Fujitsu opted to use a technology it licensed in 2005 from a company called Kent Displays. The technology, branded Reflex LCD, looks and acts significantly different from most LCDs, explains Asad Khan, vice president of technology at Kent. Like E Ink’s e-paper, it reflects ambient light instead of shining a light from within. “It’s dramatically different from traditional LCDs,” says Khan. “It’s really stripped down to its bare essentials.”

This means that the Reflex LCD display doesn’t use a power-hungry backlight, and it doesn’t have the series of optical layers that most LCDs have. Instead, liquid crystals like the ones used in computer displays are arranged between sheets of transparent conductors in such a way that light reflects off of them. To achieve color, explains Khan, Reflex LCDs use three layers of crystals; each layer reflects green, blue, or red light, and is otherwise transparent.

Layered pixel technology of the type employed by Kent differs from traditional LCDs in which red, blue, and green pixels are placed side-by-side. In such an arrangement, three pixels occupy the same amount of space as a single black or white pixel. This means that less light passes through or reflects off a color pixel than a black or white pixel, which leads to a lack of contrast and vividness. Traditional LCDs work around this problem by turning up the backlight. Khan says that Kent chose the layering approach because it allows their color displays to be as vivid as a black-and-white display without a backlight.

E Ink’s vice president of marketing, Sri Peruvemba, says that the company is also developing a color display using four subpixels: red, blue, green, and white. The E Ink displays sandwich a layer of microcapsules between layers of transparent electrodes.
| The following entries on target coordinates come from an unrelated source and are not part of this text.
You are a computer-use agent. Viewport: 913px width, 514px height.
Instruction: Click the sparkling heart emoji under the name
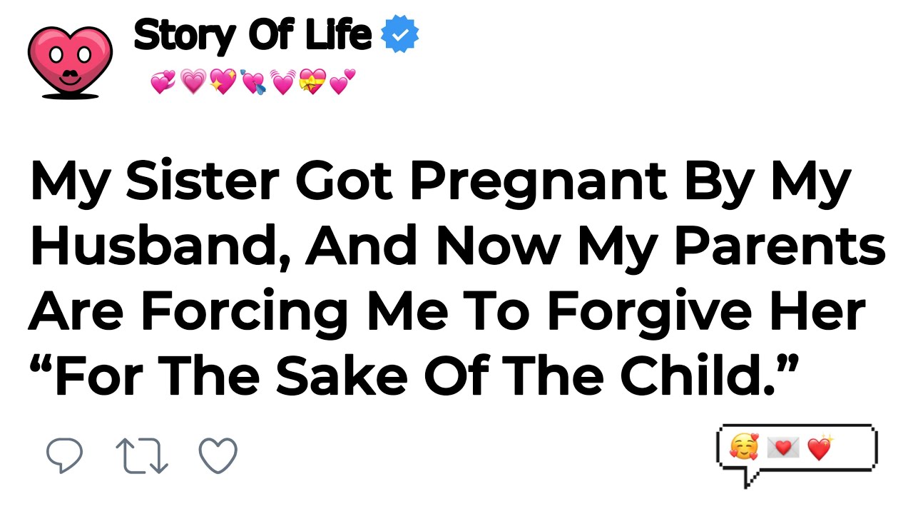(x=223, y=83)
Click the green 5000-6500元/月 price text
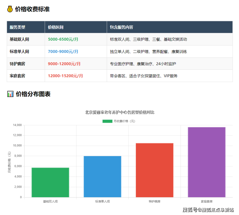 click(x=63, y=39)
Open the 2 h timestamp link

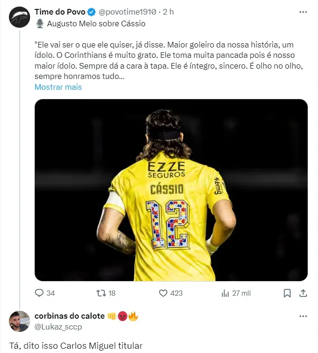pos(168,12)
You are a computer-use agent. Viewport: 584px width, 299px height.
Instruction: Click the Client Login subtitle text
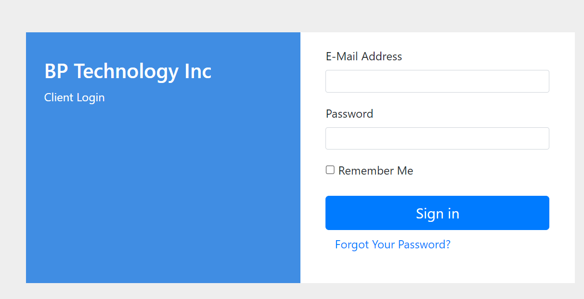74,97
Back-and-white displays use microcapsules filled with white and black submicrometer flecks, which are positively and negatively charged. When a voltage is applied to the electrodes, the flecks move to opposite sides of the microcapsules, rendering words and images on a screen, where they remain static until another voltage is applied. To achieve color, engineers put a color filter on top of the existing display, but since this cuts out light, says Peruvemba, the display needs to reflect more light than those on the market now.

One major challenge for color E Ink paper, he says, is designing the electronics that control the voltage applied to the microcapsules, which require “very intricate designs, patterns that literally have to address every pixel separately,” he says.
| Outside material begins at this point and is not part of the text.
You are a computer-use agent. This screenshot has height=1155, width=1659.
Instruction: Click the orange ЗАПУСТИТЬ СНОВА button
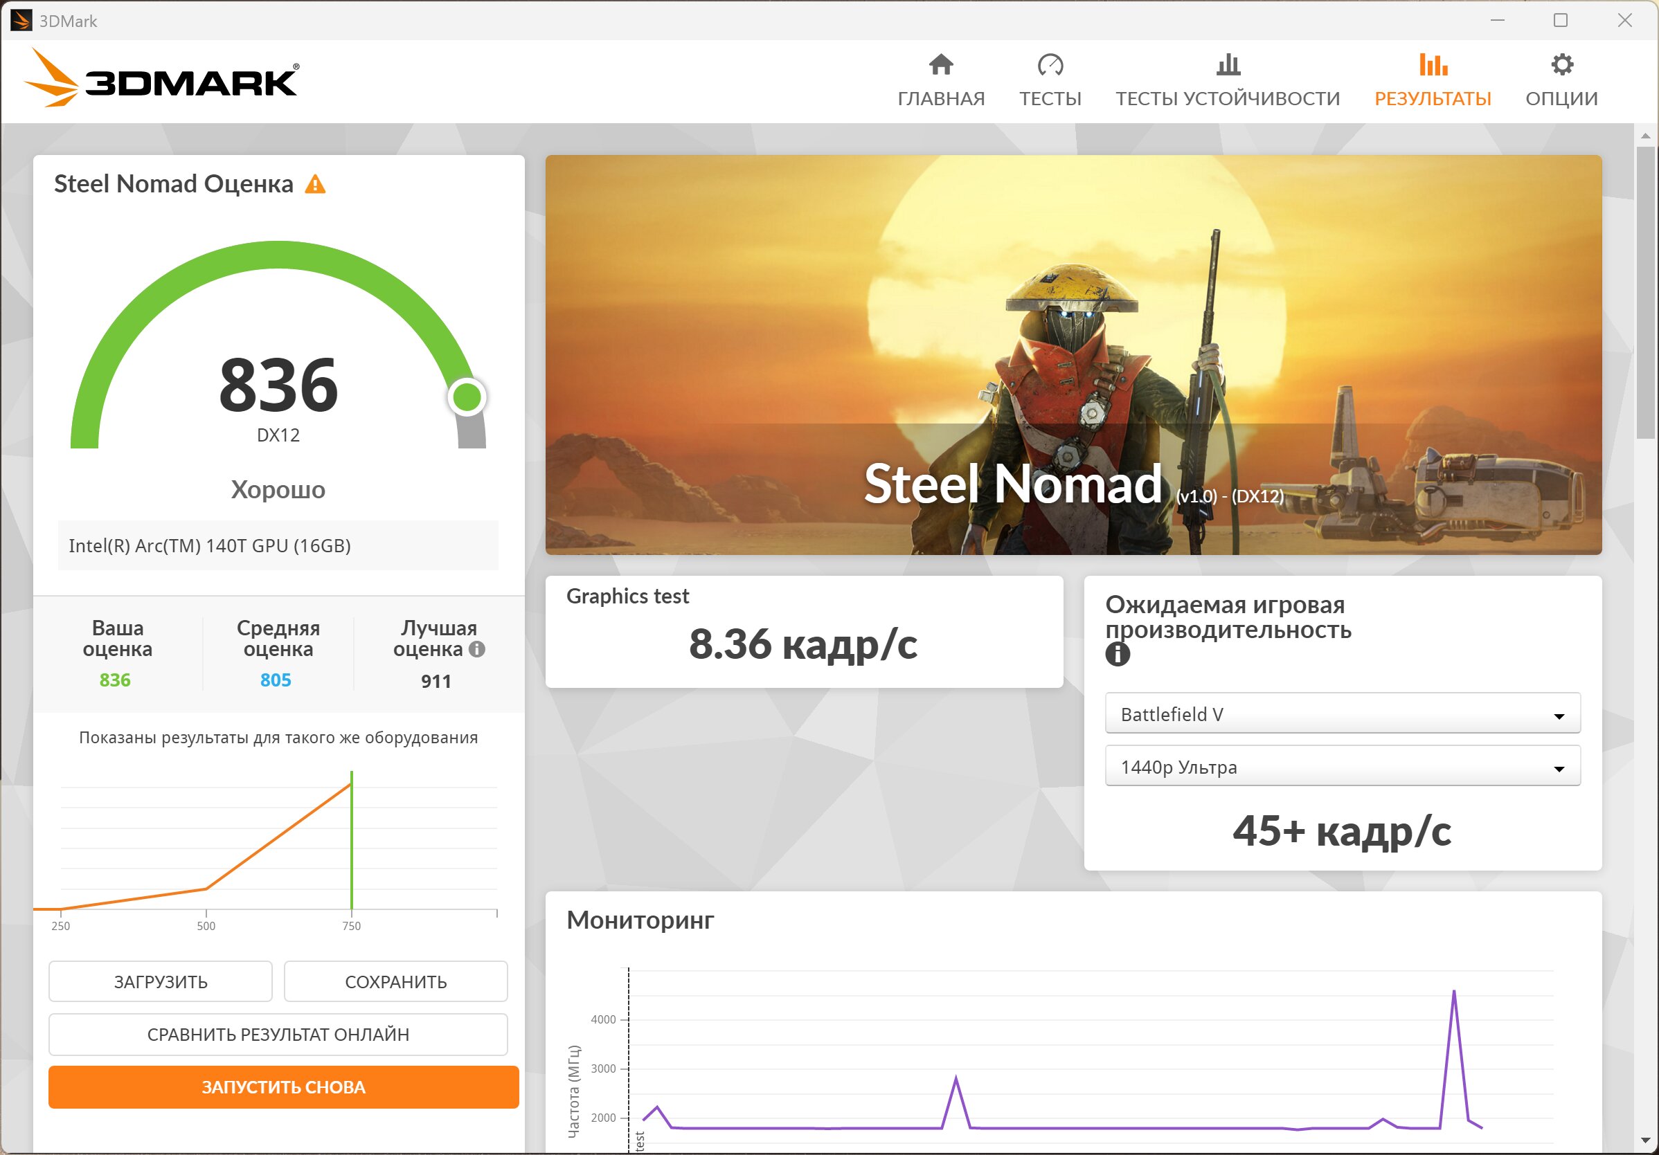click(283, 1086)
The next major problem that all e-paper company’s face is ensuring that an e-book page can refresh fast enough to satisfy a consumer used to the speed of LCD. The new Fujitsu e-reader takes about a second to fully refresh its screen, which is about five inches by six and a half inches in size. Khan says that Kent is working closely with Fujitsu to reduce the page flip to less than a second, but this will require extra electronics that could increase power consumption or the cost of the device. Currently, Fujitsu’s reader can operate for 40 continuous hours and is already far more expensive than other e-readers.

Peruvemba says that E Ink’s forthcoming color technology refreshes at the same rate as its black-and-white technology–about a quarter of a second. In order to get even faster, he says, E Ink engineers need to work on the basic chemistry to modify the particles and the fluid within the microcapsules, as well as to develop electronics to apply the right type of voltages. The company hopes to have products based on a color display by the end of 2010.